- [Stated exercise a]
Answer these questions about the title tags article:
(i) What two things does writing an optimized title tag do?
(ii) According to Search Engine Land, which word in a title tag can search engines place the most value on?
(iii) Besides the main header of a search engine result, where does the title tag appear?

- [Page excerpt]
Title tags and meta descriptions are often treated as an afterthought, if not neglected entirely. But these elements are extremely important factors for your onpage SEO, and ignoring them can mean big trouble. Effectively using title and meta tags may not sound like a glamourous or exciting part of SEO, but the benefits of using them correctly will be seen in your pagerank and click-through rates.
And that’s something to get excited about.
How to Write the best Title Tags and Meta Descriptions
EVERYTHING YOU EVER WONDERED ABOUT TITLE TAGS
The title tag is one of the most influential and important parts of your onpage SEO. Your page title tags are the overall label for your page content. Title tag information is:
Visible at the top of a web browser
The headline that first appears in a search engine result
Writing an optimized title tag gives potential site visitors a concise description of your page content, and tells search engines what keywords you want to rank for.
The Do’s and Don’ts of Optimizing Title Tags
The perfect title tag will be original, relevant, descriptive, short and sweet, and most importantly, will use keywords strategically.
DO: USE ORIGINAL TITLE TAGS
Every page on your website should be unique, and so will each page title. Give each page a unique title that reflects the targeted keywords and unique content on that page.
DO: LEAD WITH KEYWORDS
The closer a keyword is to the beginning of your title tag, the more influence it has. Your title tag keywords should be used in order of importance. According to Search Engine Land, the words used in your title tag are so potent that search engines can place the most value on the first word, and less value on the second, and so on in descending order.
DO: MAKE TAGS READABLE
The title tag shows up as the main header on your search engine result, and appears on browser tabs and as the title for saved bookmarks, so make it readable. Write your tags in a natural, descriptive manner that will appeal to human readers, not just for search engines.

- [Information supplied]
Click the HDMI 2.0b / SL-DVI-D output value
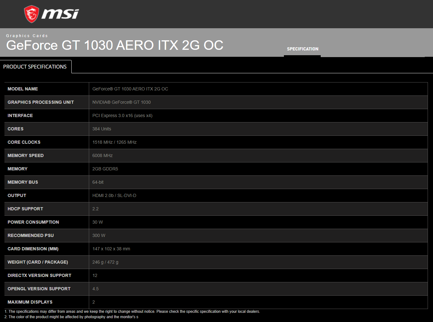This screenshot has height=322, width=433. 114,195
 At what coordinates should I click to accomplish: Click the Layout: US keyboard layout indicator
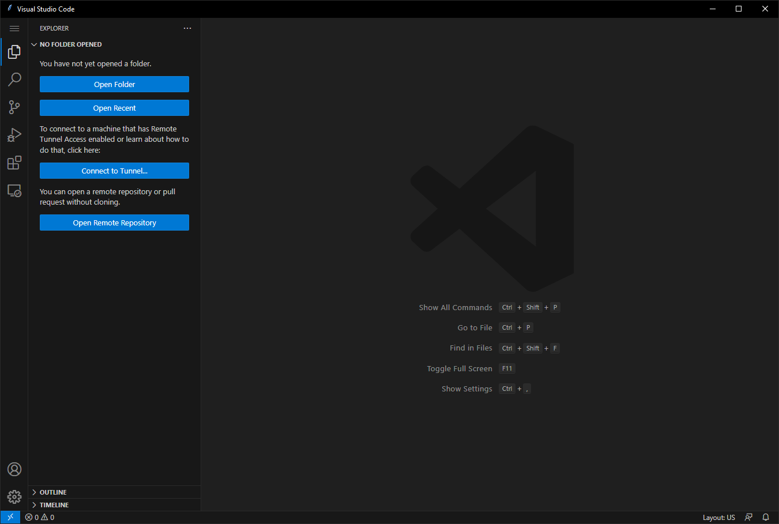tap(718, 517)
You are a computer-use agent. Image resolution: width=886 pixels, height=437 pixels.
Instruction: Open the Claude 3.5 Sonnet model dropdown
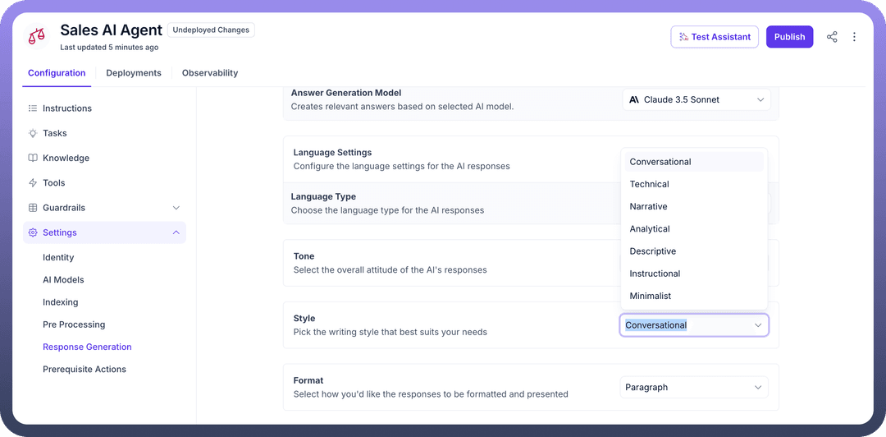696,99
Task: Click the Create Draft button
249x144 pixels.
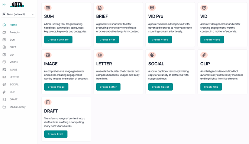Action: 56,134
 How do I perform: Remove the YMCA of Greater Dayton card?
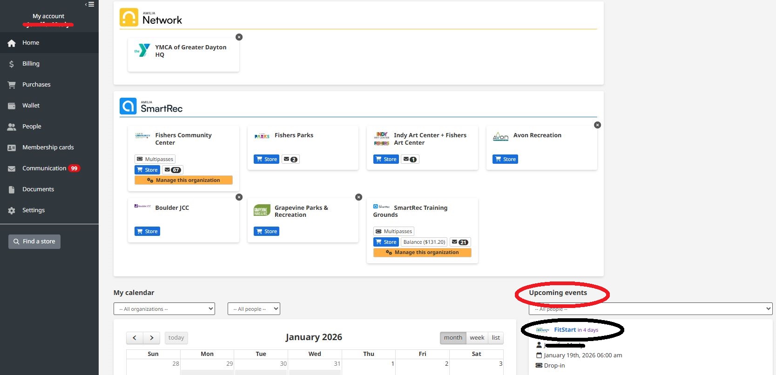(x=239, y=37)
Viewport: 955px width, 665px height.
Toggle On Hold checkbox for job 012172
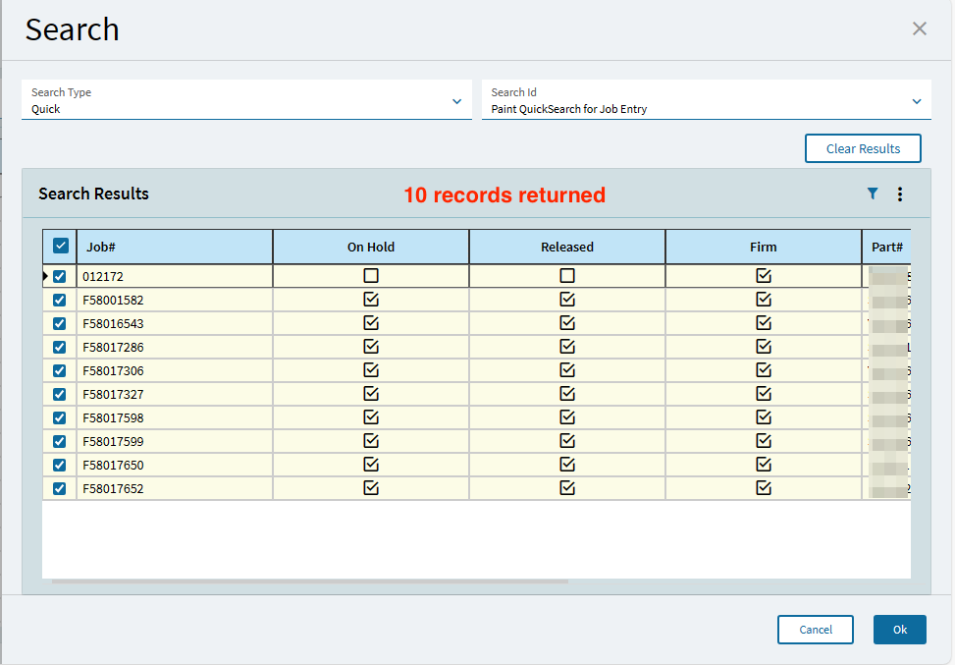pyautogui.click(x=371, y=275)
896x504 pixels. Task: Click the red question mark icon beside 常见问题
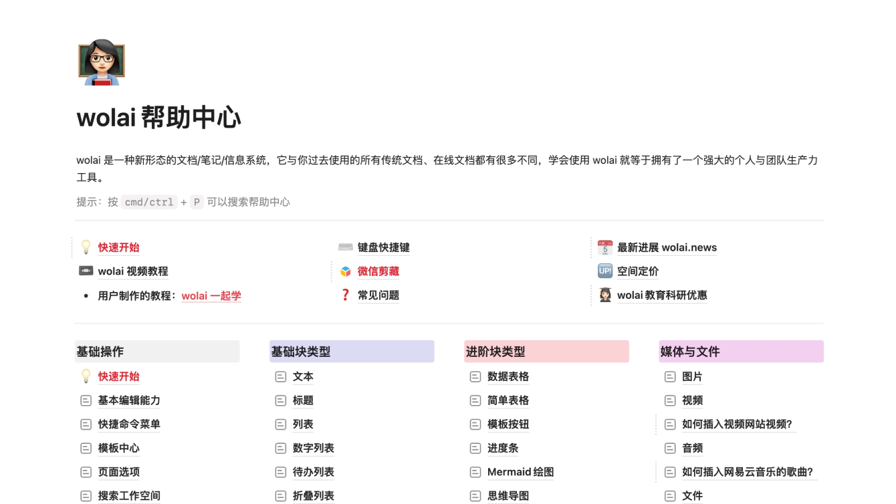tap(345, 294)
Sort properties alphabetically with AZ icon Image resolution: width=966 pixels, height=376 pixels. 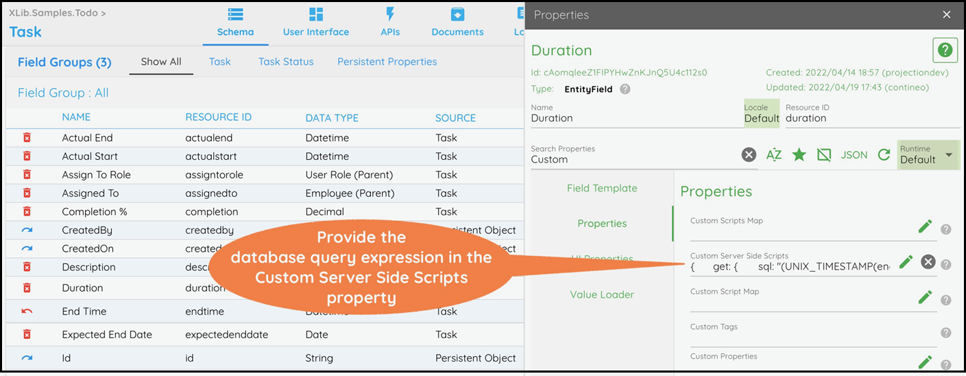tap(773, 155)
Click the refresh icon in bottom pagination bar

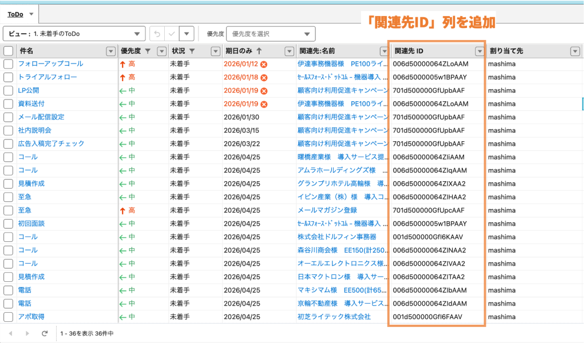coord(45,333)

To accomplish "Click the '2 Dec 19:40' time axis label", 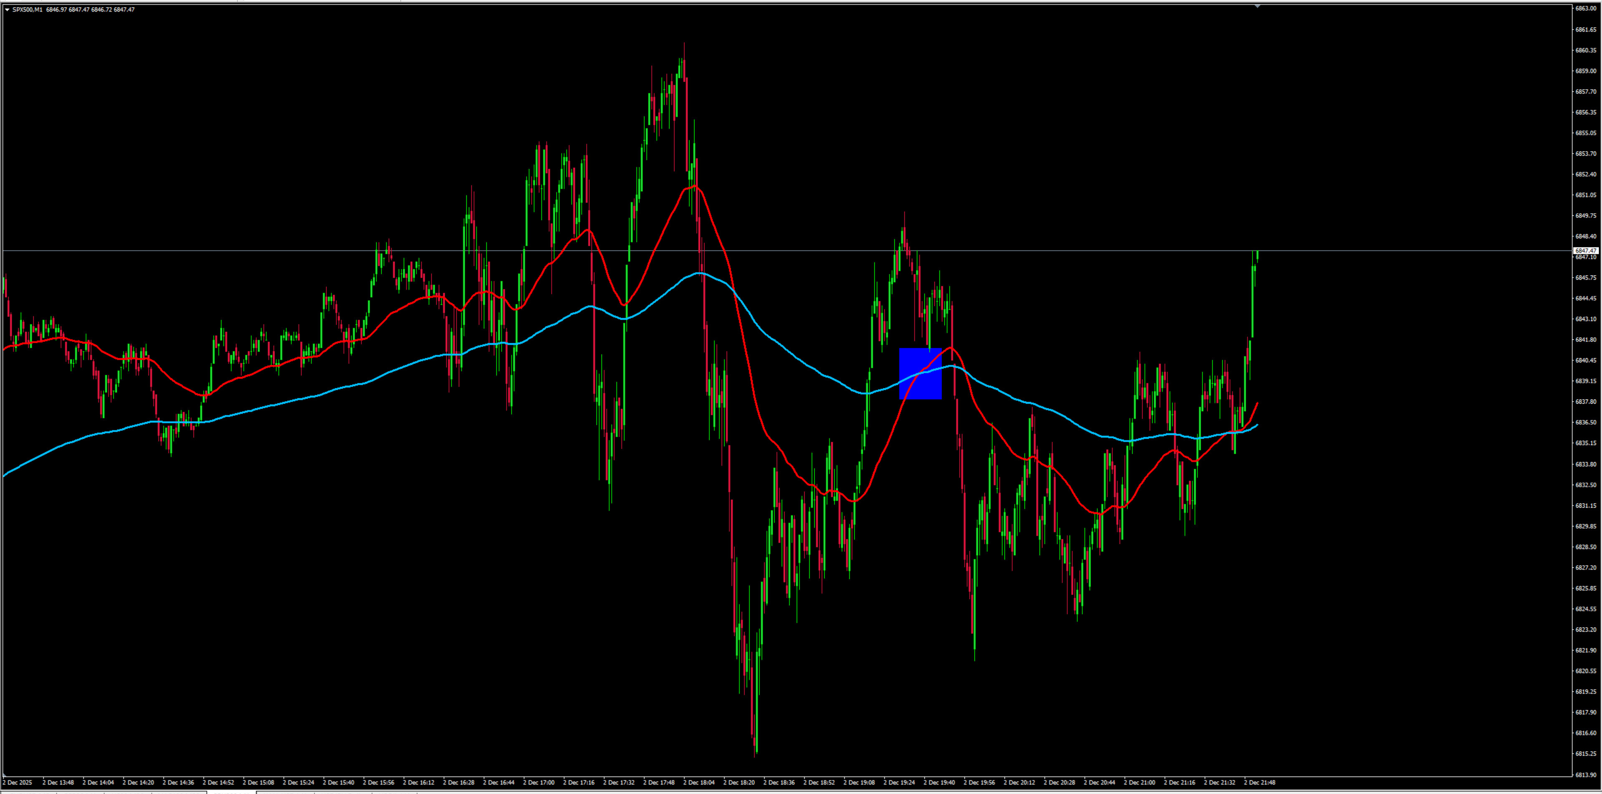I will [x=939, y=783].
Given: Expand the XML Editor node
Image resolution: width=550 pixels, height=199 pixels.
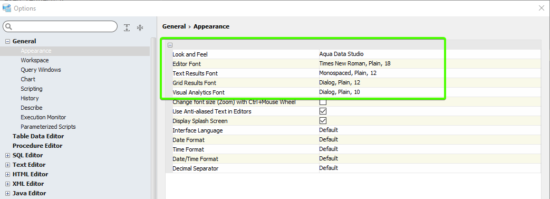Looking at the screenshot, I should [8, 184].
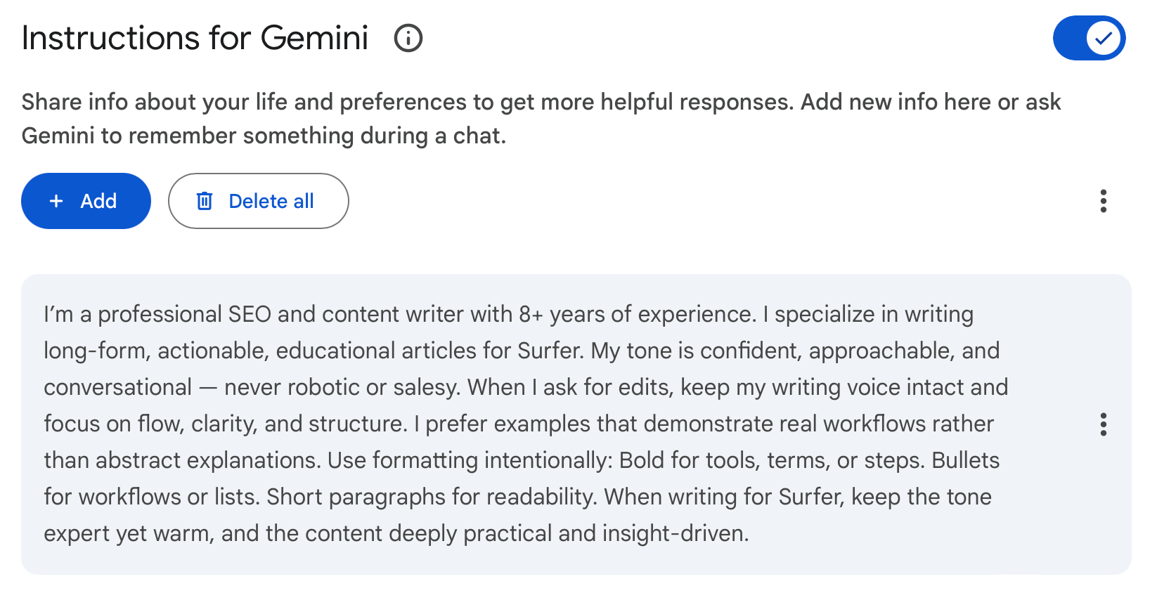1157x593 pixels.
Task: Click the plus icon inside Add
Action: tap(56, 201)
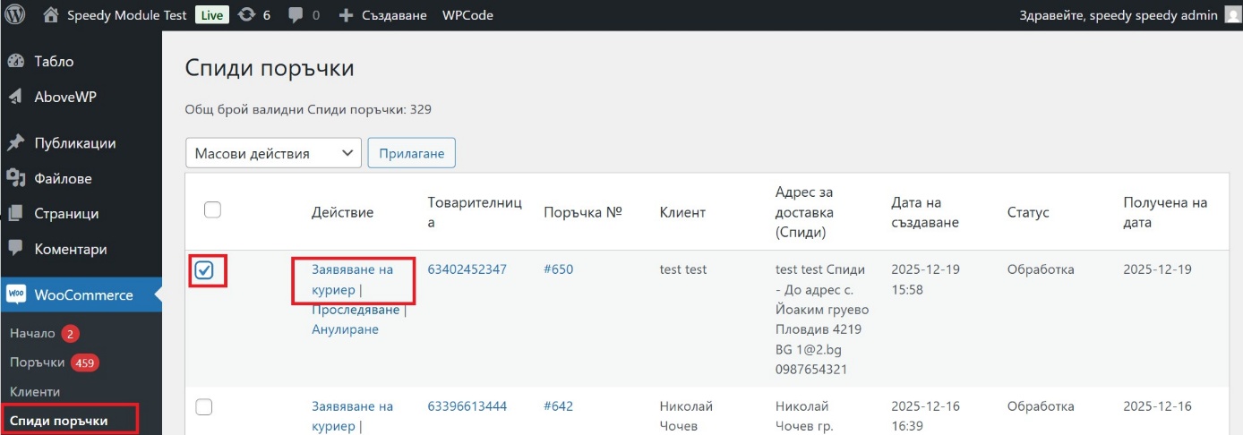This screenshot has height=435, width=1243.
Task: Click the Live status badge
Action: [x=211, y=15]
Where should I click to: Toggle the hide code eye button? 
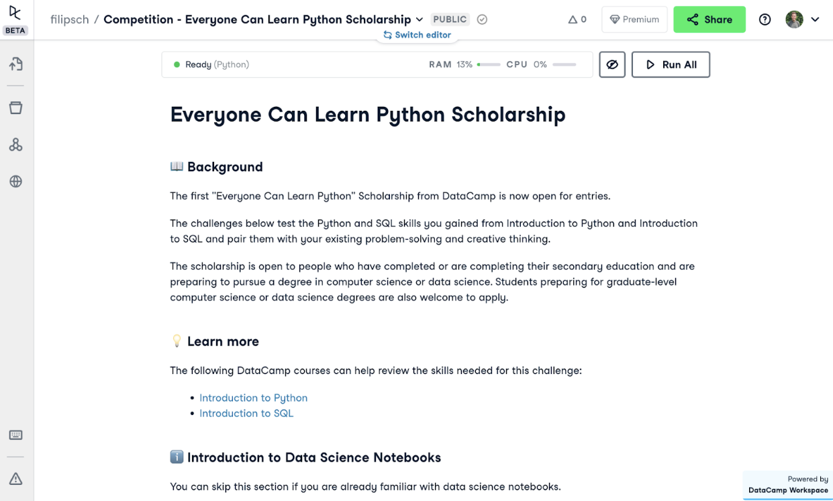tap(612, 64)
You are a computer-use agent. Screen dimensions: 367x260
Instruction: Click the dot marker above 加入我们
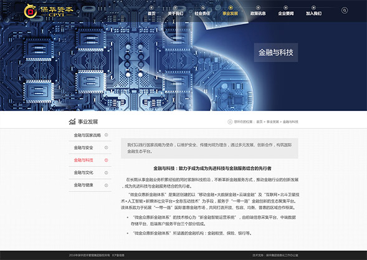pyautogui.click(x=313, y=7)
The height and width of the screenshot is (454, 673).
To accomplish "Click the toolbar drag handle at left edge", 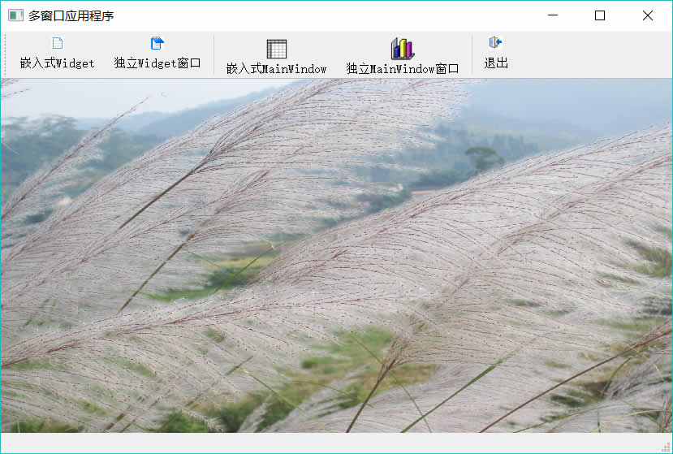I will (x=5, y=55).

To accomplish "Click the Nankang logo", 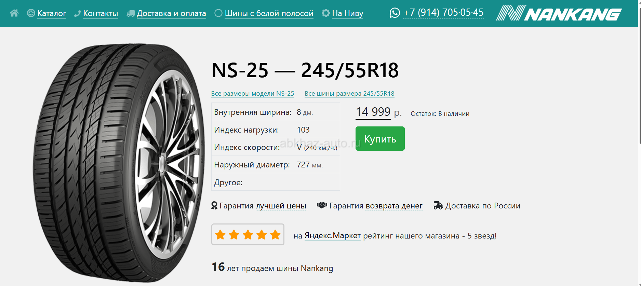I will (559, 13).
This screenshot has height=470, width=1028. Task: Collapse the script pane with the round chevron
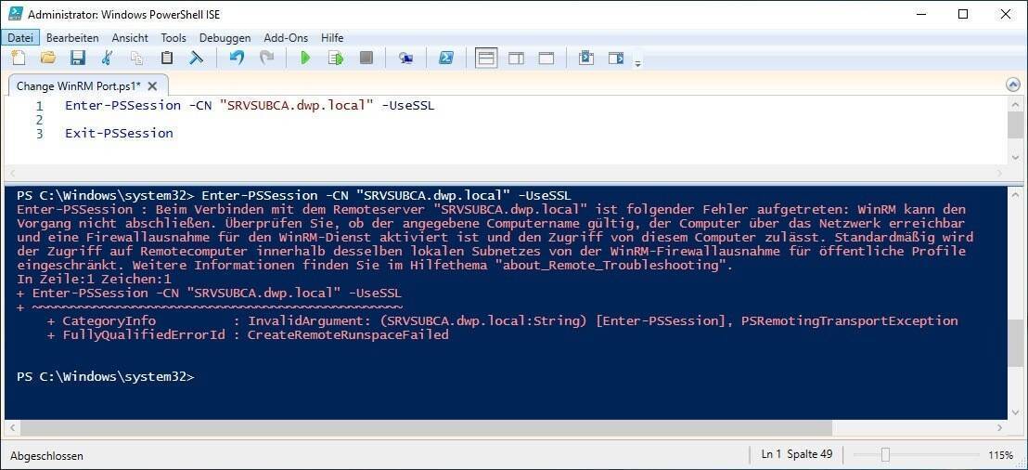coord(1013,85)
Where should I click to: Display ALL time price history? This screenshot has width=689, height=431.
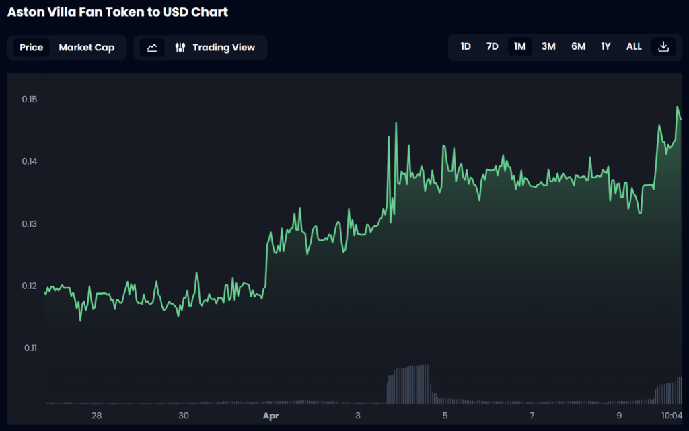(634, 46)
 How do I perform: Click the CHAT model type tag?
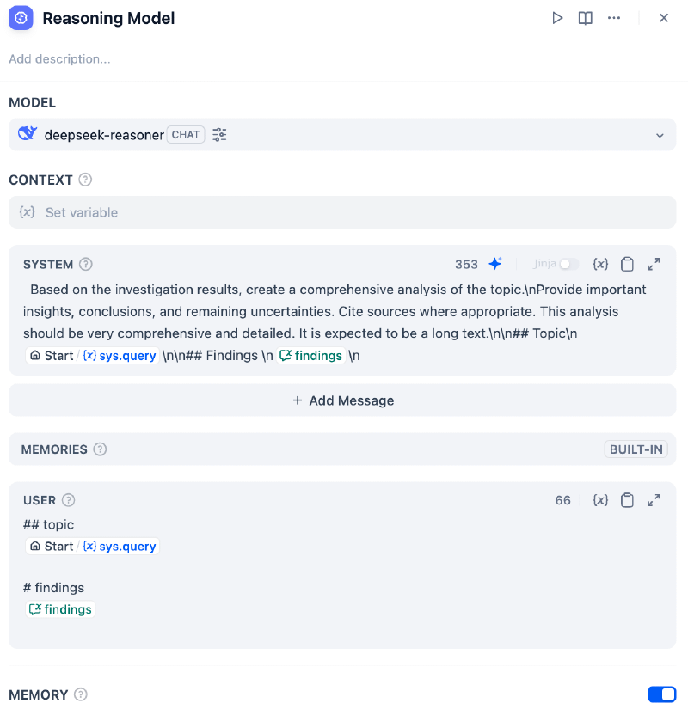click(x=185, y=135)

- [Stated exercise b] Rescale the part of the records that opens with the line containing "You are a computer-use agent. Image" and closes with the line containing "Action: 56,134", both ends included. Write out only those lines again, requests included, with every coordinate in the answers multiplied by 1.75 and rounded to whole numbers (halves round up), and omit the pictures.

- [Full output a]
(i) It gives potential site visitors a concise description of the page content and tells search engines what keywords you want to rank for.
(ii) The first word.
(iii) On browser tabs and as the title for saved bookmarks.

- [Full output b]
You are a computer-use agent. Image resolution: width=886 pixels, height=437 pixels.
Instruction: Open the Claude 3.5 Sonnet model dropdown
1218,173
Task: Click the Create Draft button
249x144 pixels.
Action: 98,235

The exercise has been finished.